Collected data entries:

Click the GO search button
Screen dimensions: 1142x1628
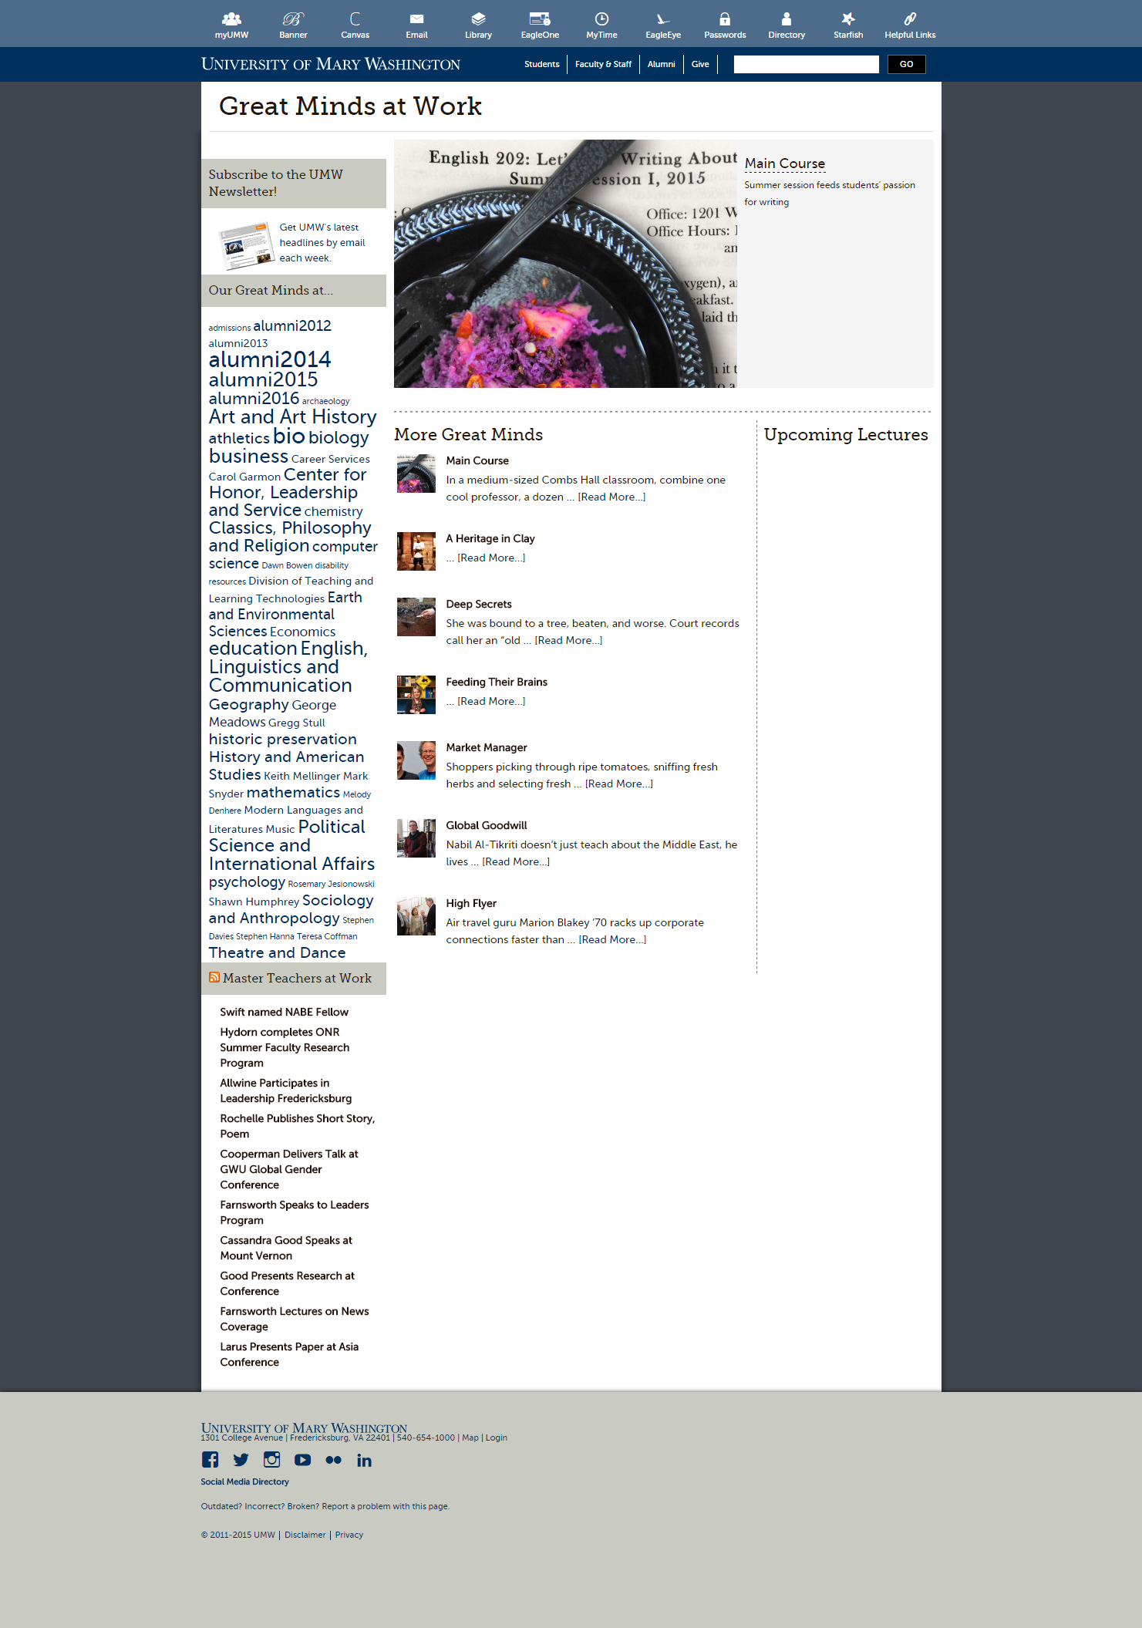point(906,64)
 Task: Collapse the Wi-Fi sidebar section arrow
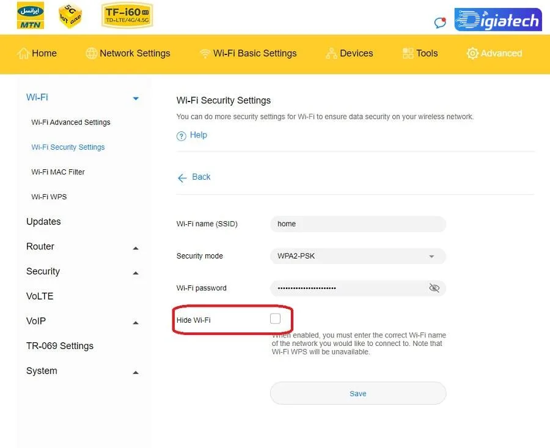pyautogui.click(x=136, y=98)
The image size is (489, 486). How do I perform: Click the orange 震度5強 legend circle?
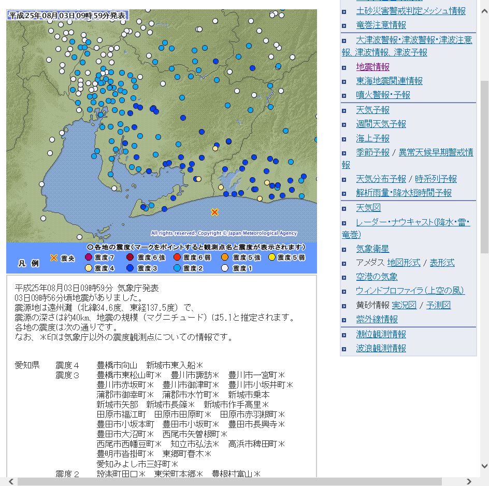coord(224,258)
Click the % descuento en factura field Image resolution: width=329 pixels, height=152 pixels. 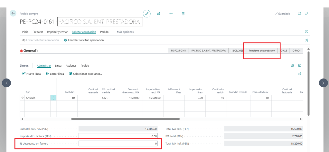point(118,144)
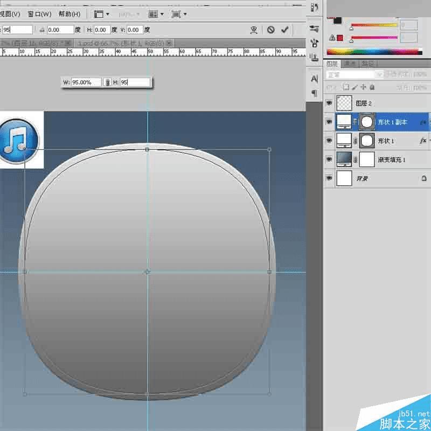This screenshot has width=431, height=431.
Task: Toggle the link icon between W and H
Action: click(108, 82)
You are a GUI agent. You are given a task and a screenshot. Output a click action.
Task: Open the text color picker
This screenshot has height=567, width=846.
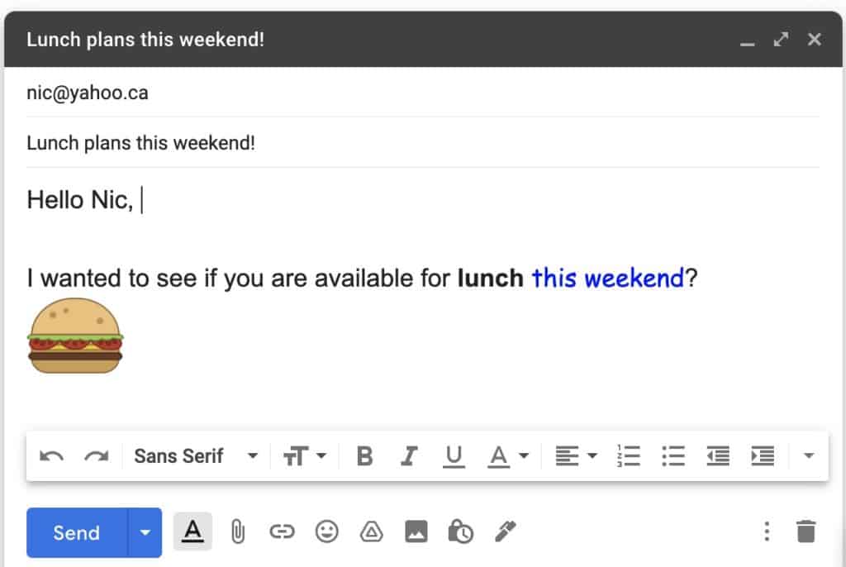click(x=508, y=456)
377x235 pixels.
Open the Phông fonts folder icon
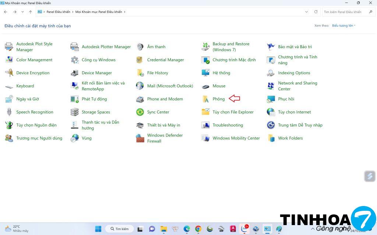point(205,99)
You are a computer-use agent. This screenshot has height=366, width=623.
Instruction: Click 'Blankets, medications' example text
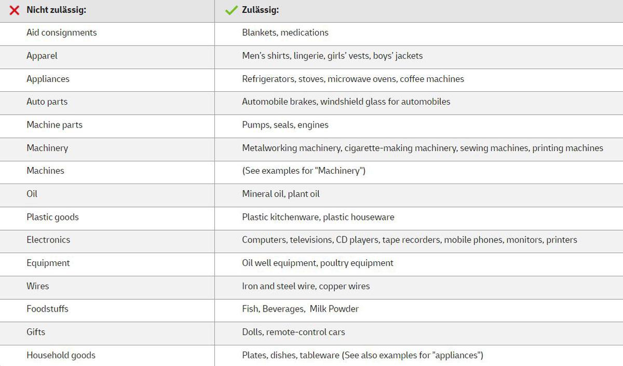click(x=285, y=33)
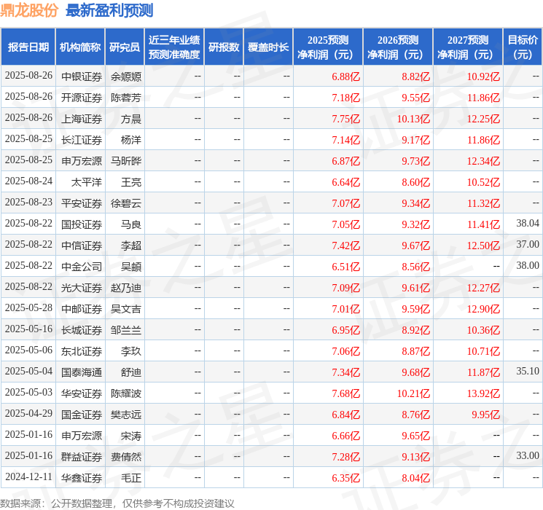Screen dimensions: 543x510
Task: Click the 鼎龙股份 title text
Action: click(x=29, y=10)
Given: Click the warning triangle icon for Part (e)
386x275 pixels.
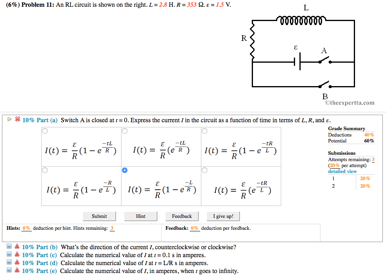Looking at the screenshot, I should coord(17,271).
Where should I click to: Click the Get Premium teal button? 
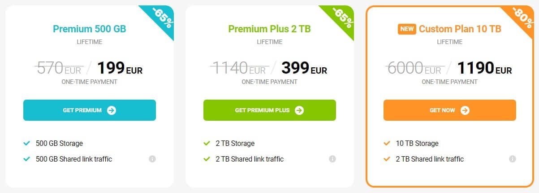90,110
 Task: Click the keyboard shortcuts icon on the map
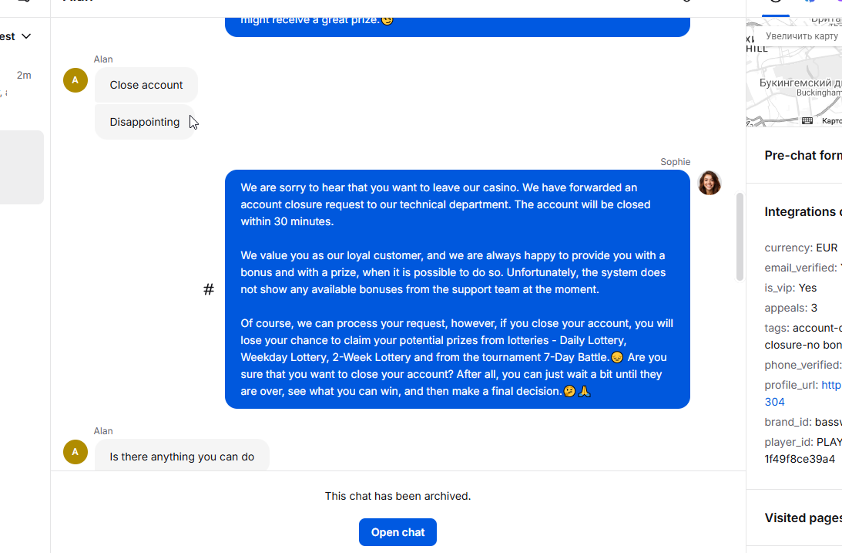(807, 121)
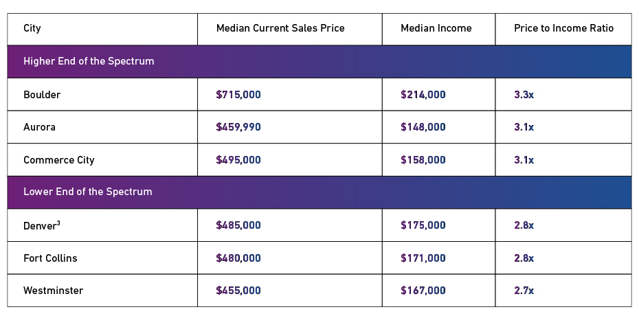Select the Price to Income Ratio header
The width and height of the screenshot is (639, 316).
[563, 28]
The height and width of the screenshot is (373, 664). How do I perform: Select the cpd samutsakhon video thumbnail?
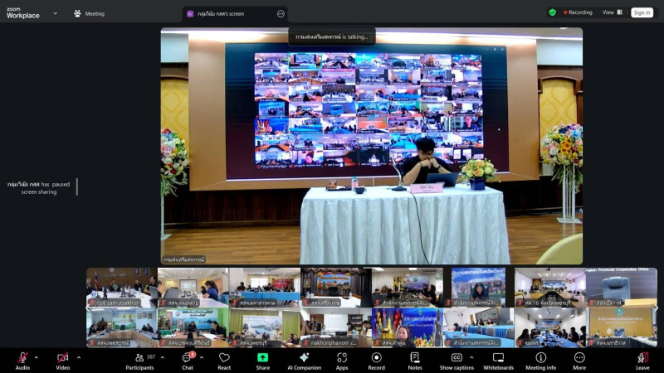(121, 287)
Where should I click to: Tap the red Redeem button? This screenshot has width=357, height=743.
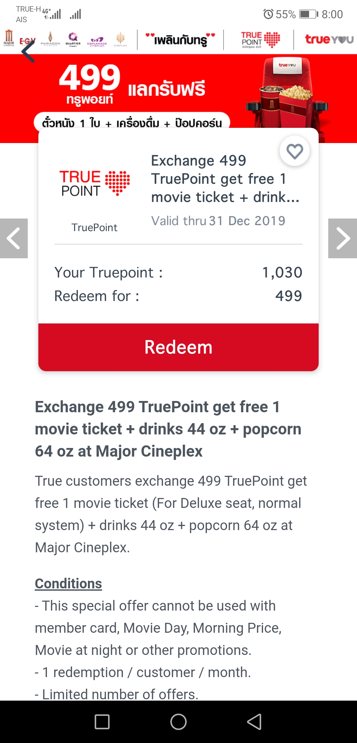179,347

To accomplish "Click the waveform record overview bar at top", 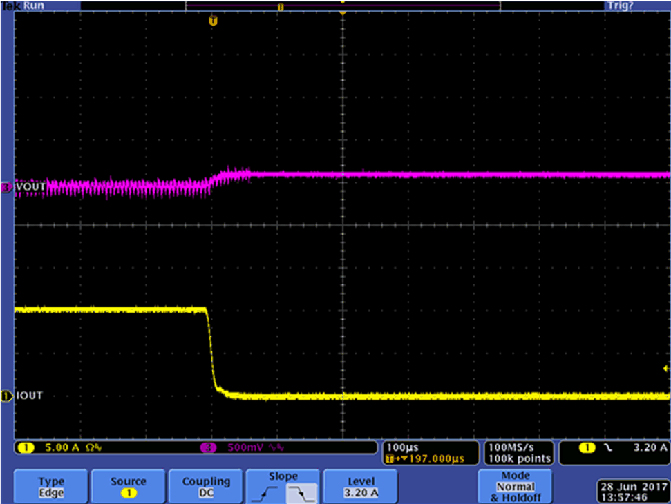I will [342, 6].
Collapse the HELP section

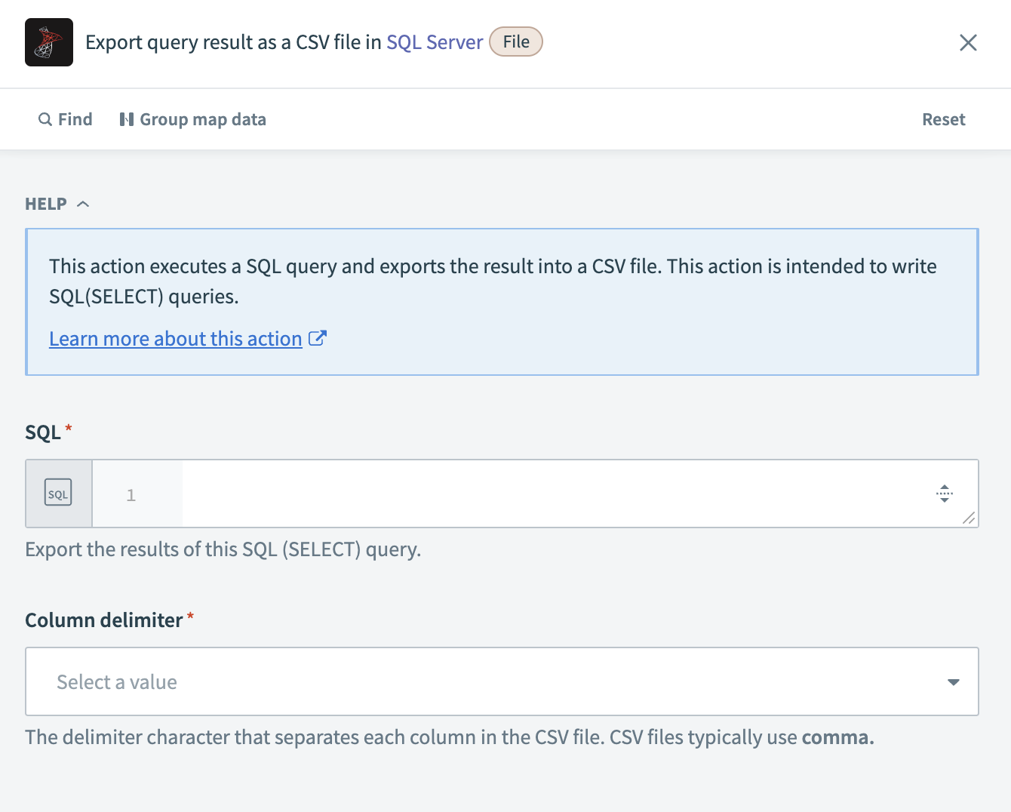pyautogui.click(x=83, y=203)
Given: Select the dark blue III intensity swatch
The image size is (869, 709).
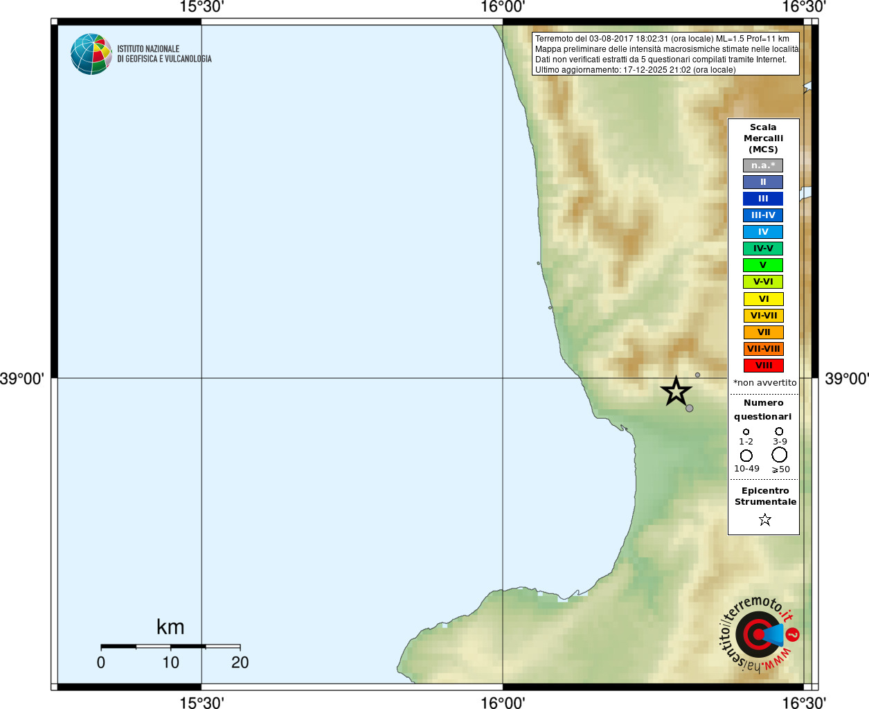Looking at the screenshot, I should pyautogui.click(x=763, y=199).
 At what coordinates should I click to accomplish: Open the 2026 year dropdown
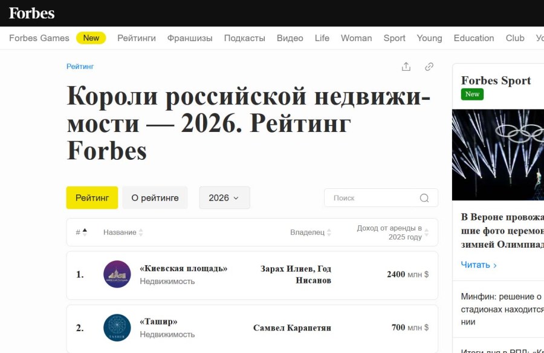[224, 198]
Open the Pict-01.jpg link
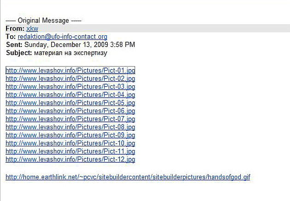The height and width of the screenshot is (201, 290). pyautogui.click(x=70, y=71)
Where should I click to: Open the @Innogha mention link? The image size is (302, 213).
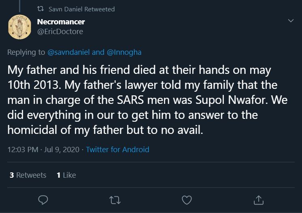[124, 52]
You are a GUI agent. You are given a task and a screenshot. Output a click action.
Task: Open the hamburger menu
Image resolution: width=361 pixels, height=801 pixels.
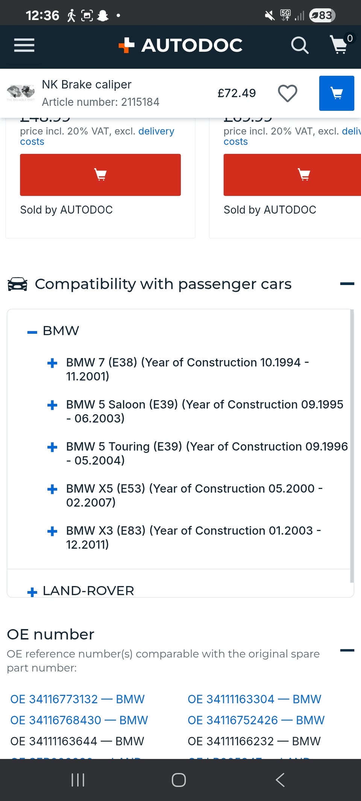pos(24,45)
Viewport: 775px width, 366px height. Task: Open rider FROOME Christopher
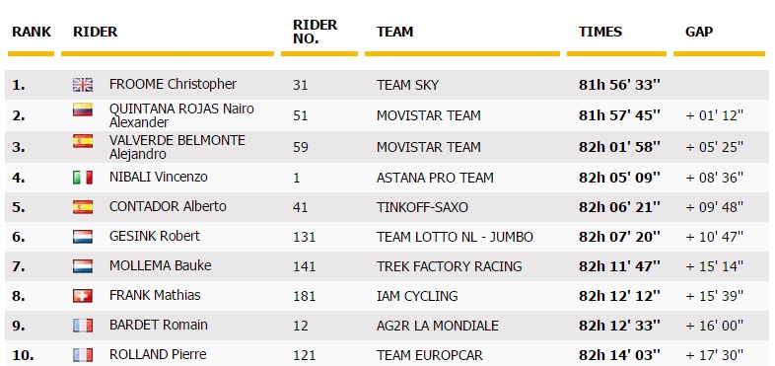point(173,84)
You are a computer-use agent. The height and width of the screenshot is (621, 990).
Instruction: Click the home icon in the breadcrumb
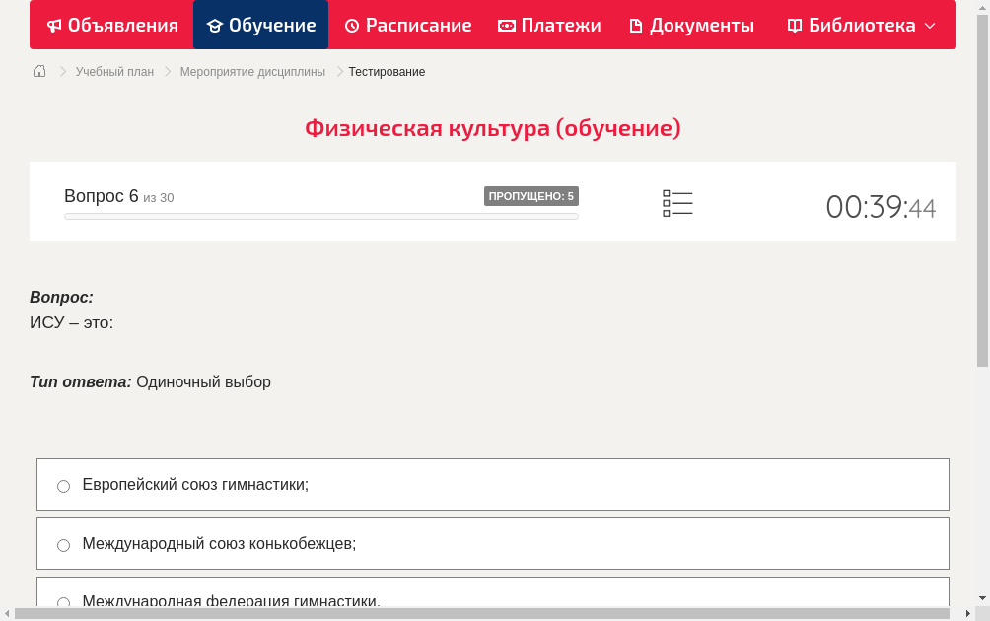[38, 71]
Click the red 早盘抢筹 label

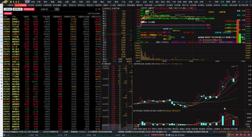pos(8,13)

AIM OF THE EXERCISE = Only lines holding the word "agent" belong in the answer; copy all of them from the records.

REPLY TO THE TASK =
You are a GUI agent. You are given a task and a screenshot. Output a click action.
You are a computer-use agent. This screenshot has height=366, width=623.
You are a GUI agent. You are given a task and a screenshot. Output a click action.
You are a computer-use agent. The height and width of the screenshot is (621, 990).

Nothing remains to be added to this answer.